**REQUIRED WORK:**
Every line holding "agent" should be copied from the records below.

**DATA TO PROCESS:**
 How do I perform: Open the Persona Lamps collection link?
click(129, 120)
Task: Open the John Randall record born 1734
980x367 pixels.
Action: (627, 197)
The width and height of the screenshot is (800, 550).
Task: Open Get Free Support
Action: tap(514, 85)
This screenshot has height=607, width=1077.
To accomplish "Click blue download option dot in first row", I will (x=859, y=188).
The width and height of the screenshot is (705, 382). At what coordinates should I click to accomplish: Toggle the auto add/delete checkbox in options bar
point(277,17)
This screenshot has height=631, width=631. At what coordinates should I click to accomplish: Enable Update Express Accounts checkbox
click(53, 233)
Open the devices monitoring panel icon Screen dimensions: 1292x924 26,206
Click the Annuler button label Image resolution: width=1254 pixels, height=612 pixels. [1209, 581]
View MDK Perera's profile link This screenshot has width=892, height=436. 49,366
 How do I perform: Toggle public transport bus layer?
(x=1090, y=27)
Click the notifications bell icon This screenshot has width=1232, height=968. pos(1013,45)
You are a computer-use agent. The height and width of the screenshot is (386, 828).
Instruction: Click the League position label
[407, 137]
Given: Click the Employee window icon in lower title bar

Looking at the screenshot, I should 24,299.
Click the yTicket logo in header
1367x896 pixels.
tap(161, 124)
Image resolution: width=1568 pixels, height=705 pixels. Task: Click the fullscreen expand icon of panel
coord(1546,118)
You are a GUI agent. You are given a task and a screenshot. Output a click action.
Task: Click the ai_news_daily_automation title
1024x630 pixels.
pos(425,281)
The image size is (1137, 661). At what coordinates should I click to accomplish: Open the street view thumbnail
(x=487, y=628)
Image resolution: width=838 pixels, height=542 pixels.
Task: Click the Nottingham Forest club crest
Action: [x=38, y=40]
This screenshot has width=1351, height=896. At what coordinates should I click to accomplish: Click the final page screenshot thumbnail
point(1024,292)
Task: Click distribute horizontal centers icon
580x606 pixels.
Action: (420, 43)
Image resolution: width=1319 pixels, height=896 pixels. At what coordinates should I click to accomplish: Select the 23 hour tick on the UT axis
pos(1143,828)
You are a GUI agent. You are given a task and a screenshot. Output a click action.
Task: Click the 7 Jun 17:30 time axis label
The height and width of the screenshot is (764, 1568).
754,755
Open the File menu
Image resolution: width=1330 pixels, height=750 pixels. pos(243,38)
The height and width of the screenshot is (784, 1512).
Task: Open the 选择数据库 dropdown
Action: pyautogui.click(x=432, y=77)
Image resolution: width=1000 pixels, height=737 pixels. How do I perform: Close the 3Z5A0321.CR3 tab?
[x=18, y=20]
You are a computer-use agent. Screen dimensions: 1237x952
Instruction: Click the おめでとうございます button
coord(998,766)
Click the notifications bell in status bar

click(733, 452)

**RESULT OF THE TASK:**
You are a computer-use agent. The height and width of the screenshot is (386, 828).
You are a GUI agent. You are given a task and a screenshot. Output a click action.
You are a GUI agent. You are given a task and a screenshot. Output a click action.
You are a computer-use agent. Screen dimensions: 1237x952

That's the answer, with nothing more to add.